Genie Backup Manager, developed by Genie-soft Inc, is a backup software for Microsoft Windows operating systems that can back up and restore the whole system (operating system, applications, documents, e-mails, settings, files/folders, etc.) to many local and remote devices including internal and external hard disks, Iomega REV Disks, FTP locations, online, across network, and removable media.
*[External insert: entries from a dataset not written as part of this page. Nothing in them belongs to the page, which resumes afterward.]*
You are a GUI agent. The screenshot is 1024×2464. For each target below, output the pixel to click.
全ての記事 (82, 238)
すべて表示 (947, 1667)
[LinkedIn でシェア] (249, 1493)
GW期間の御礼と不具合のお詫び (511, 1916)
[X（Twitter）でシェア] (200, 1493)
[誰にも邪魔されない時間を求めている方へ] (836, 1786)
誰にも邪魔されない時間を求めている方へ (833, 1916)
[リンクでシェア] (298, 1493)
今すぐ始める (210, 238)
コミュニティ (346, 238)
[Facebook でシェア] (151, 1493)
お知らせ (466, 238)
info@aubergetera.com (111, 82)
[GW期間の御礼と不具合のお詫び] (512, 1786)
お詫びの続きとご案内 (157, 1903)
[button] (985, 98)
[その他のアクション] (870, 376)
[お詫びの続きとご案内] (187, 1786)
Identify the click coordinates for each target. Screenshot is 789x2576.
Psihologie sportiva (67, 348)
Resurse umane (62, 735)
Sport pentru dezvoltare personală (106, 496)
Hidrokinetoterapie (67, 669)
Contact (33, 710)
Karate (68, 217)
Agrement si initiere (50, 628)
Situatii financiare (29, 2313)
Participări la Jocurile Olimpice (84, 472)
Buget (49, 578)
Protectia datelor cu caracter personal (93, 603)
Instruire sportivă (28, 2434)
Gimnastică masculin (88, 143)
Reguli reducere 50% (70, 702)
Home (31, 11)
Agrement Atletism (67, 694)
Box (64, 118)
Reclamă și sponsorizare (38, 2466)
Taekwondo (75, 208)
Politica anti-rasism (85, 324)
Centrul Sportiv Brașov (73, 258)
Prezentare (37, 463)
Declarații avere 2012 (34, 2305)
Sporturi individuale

The software has two interfaces, a "normal" interface and a "simple" interface, which has a more appealing appearance but fewer advanced options. The software permits backups in standard .zip files or a proprietary format, the latter of which includes an encryption option. An optional supplementary piece of software permits backups of open files.

==Criticism==
The same backup platform is run under different names by the same owner, Muayyad (Mo) Fahed Shehadeh. For example, Zoolz, BigMIND and PolarBackup are the most popular. This company has a history of offering cheap "lifetime" backups only to renege on them later. Instead of offering to transfer to another platform, even one that sells the same backup service, they send emails that apologize and then encourage the customer to now purchase another premium plan that will be billed monthly. They will only provide a complete refund if you purchased a "lifetime" backup plan within the last 30 days. It is understood that many will feel forced to do this because they already have all their information backed up with Genie. For years, some have been trying to warn others about this company and their practices. Many consider this a bait and switch. Others describe this as "fraud" and a "scam."